> _Written request_
Print the records below exactly as they appear, from the line with "Image resolution: width=753" to the line with "click(x=656, y=181)", both included. Leave the pictures out of your answer.

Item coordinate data

-- start --

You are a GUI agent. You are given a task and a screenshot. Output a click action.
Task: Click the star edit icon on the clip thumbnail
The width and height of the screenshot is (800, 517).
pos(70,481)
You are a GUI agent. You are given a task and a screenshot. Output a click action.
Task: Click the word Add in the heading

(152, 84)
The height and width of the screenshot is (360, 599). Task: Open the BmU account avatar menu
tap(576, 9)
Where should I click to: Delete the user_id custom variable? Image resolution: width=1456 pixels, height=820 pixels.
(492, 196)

-- end --
-- start --

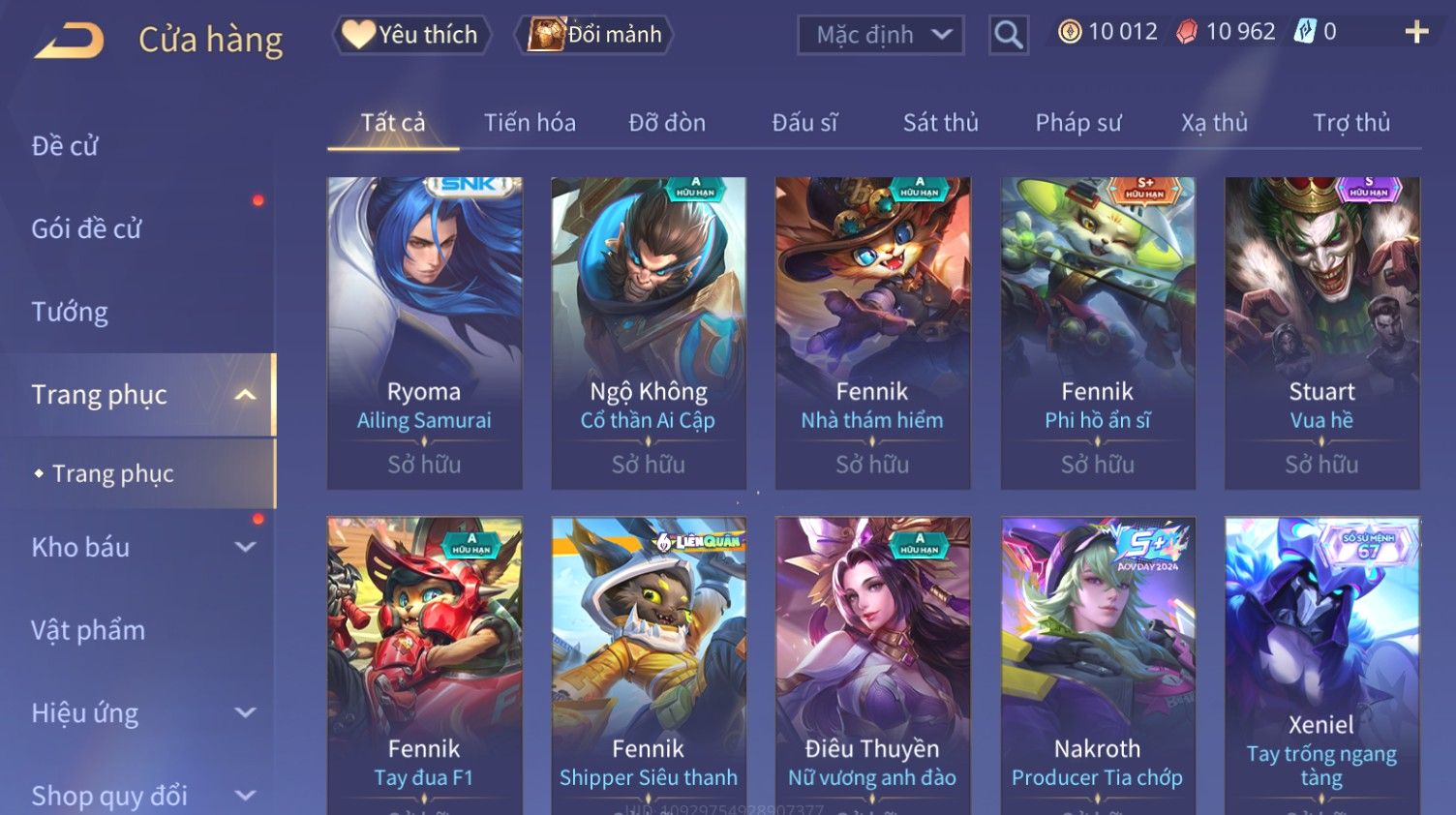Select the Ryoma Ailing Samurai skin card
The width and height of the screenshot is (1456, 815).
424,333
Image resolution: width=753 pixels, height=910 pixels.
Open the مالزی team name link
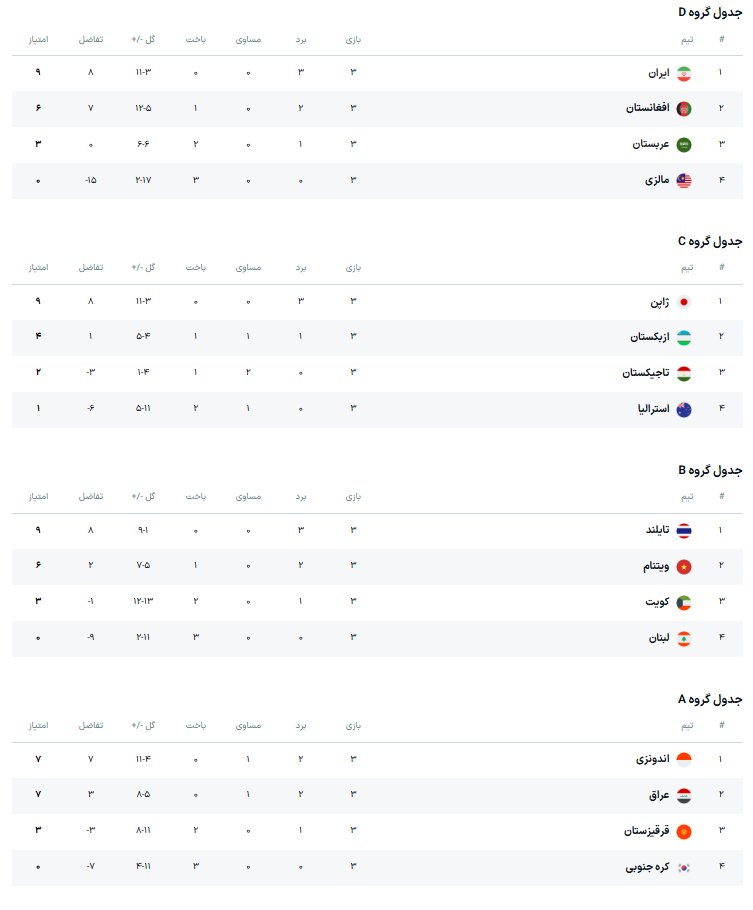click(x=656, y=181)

-- end --
-- start --

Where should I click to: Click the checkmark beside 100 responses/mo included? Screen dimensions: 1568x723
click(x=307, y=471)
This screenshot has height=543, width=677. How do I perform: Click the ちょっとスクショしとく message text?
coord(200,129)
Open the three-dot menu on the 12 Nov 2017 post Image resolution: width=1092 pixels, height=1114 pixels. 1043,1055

-- end --

> _Task response_
Image resolution: width=753 pixels, height=910 pixels.
Open the مالزی team name link
click(x=656, y=181)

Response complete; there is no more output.